Task item =>
Count, please, the lines in the listing below that contain "computer", and reply with the count only.
*** Records for the task Section Begins ***
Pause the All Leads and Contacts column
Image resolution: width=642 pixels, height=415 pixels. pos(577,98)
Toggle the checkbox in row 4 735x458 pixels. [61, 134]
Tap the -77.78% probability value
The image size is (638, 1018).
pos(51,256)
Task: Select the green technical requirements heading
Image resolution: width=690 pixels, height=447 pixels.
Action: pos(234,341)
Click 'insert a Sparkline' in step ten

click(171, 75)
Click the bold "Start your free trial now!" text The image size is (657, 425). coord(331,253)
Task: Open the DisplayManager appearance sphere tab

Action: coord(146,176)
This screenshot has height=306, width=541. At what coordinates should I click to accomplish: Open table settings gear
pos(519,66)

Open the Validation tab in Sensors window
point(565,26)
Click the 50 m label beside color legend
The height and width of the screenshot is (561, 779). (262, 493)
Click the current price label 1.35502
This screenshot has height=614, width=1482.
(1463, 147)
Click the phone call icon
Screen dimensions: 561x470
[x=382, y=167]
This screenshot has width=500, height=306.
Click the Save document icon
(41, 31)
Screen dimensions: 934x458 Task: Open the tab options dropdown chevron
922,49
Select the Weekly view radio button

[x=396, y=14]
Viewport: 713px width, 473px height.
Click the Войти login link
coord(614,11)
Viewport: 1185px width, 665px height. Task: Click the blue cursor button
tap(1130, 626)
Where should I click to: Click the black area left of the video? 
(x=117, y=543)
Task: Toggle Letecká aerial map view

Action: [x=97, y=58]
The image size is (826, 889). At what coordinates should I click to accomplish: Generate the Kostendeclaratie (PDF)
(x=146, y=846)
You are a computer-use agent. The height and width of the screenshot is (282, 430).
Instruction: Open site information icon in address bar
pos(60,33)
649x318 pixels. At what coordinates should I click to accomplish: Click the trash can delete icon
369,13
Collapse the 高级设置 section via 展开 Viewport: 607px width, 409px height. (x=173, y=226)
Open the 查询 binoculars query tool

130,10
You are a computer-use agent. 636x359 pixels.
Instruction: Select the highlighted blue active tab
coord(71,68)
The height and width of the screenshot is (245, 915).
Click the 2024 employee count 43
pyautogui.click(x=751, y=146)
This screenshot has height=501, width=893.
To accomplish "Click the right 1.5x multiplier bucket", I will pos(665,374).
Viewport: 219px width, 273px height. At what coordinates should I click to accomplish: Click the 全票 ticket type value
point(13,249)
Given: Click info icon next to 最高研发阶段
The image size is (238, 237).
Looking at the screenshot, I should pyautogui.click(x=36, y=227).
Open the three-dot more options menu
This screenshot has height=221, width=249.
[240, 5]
*** Records for the task Section Ends ***
Answer below =>
2